"""
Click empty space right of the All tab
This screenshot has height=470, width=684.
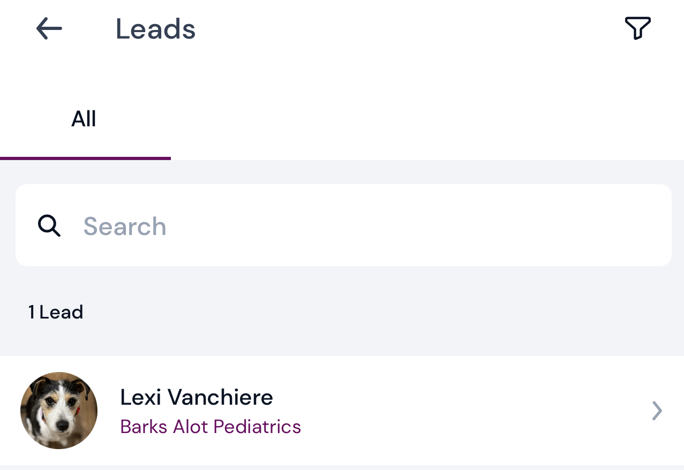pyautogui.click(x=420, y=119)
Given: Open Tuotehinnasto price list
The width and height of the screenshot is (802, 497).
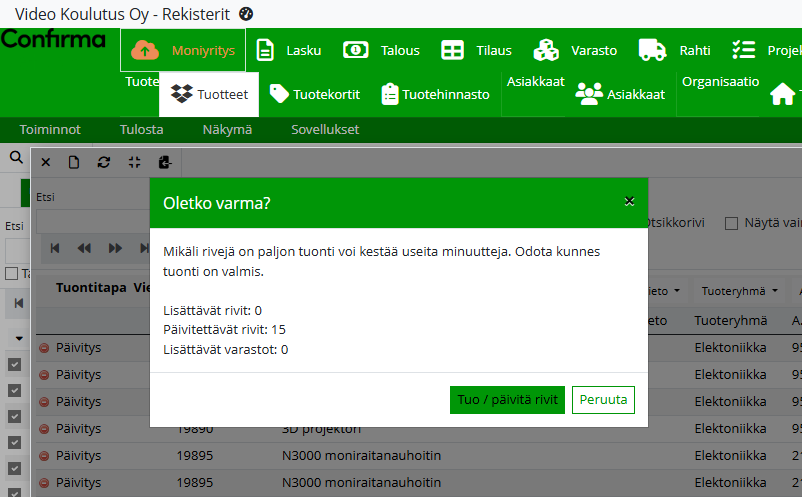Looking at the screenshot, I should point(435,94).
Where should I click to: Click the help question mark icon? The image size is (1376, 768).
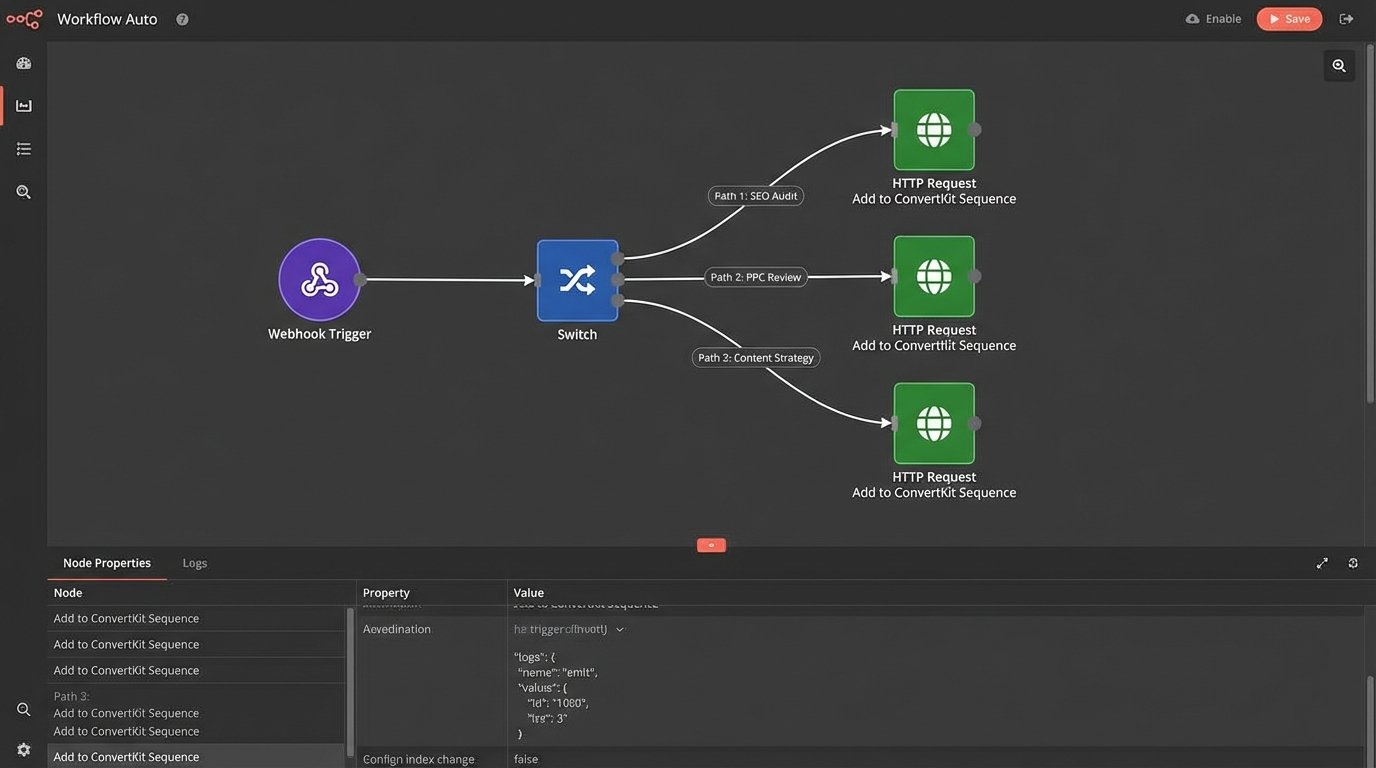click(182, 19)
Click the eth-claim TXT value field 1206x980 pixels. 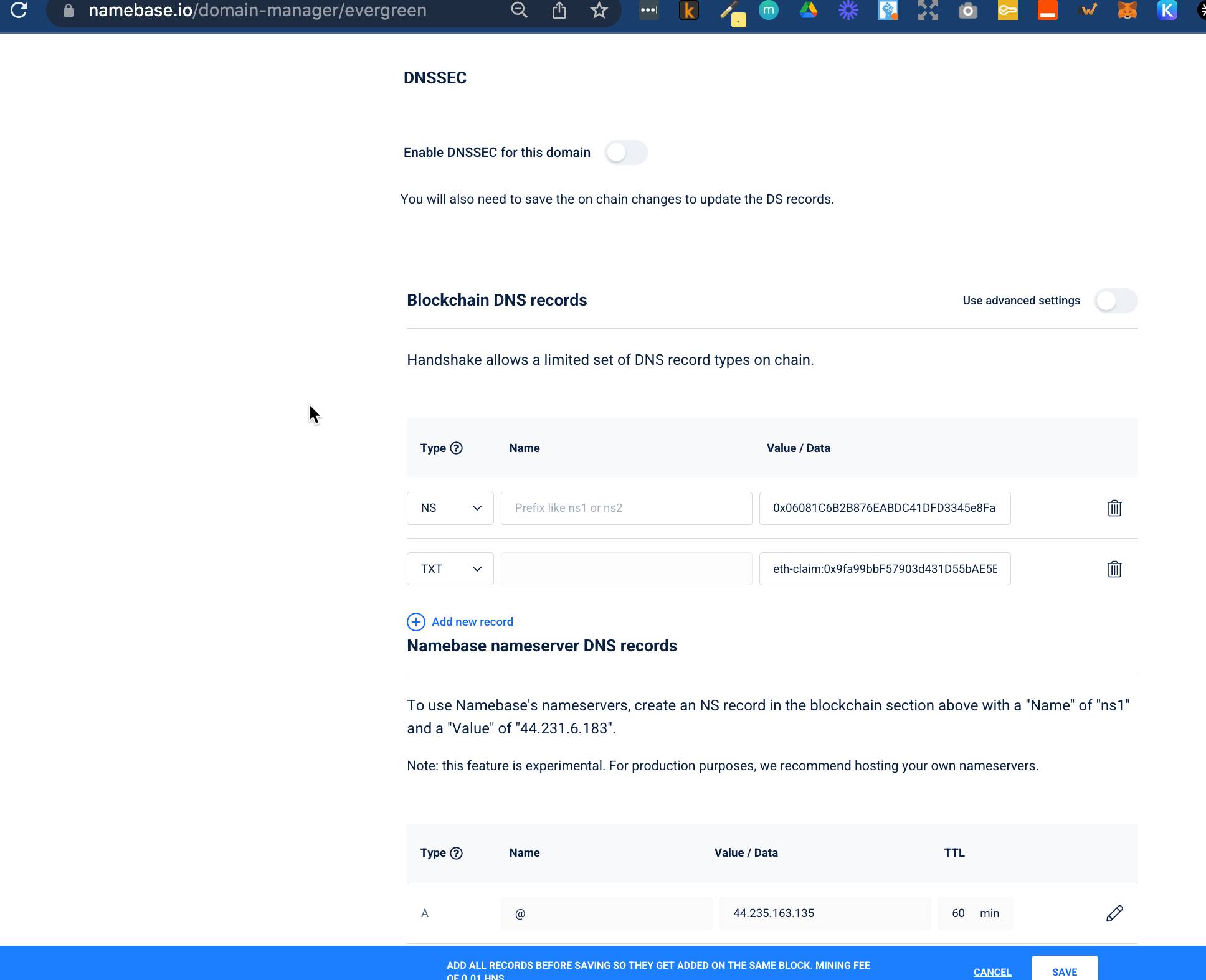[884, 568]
"""
Aim
Count the lines in the rows above that contain the word "width", and reply with the number alone.

Written reply
2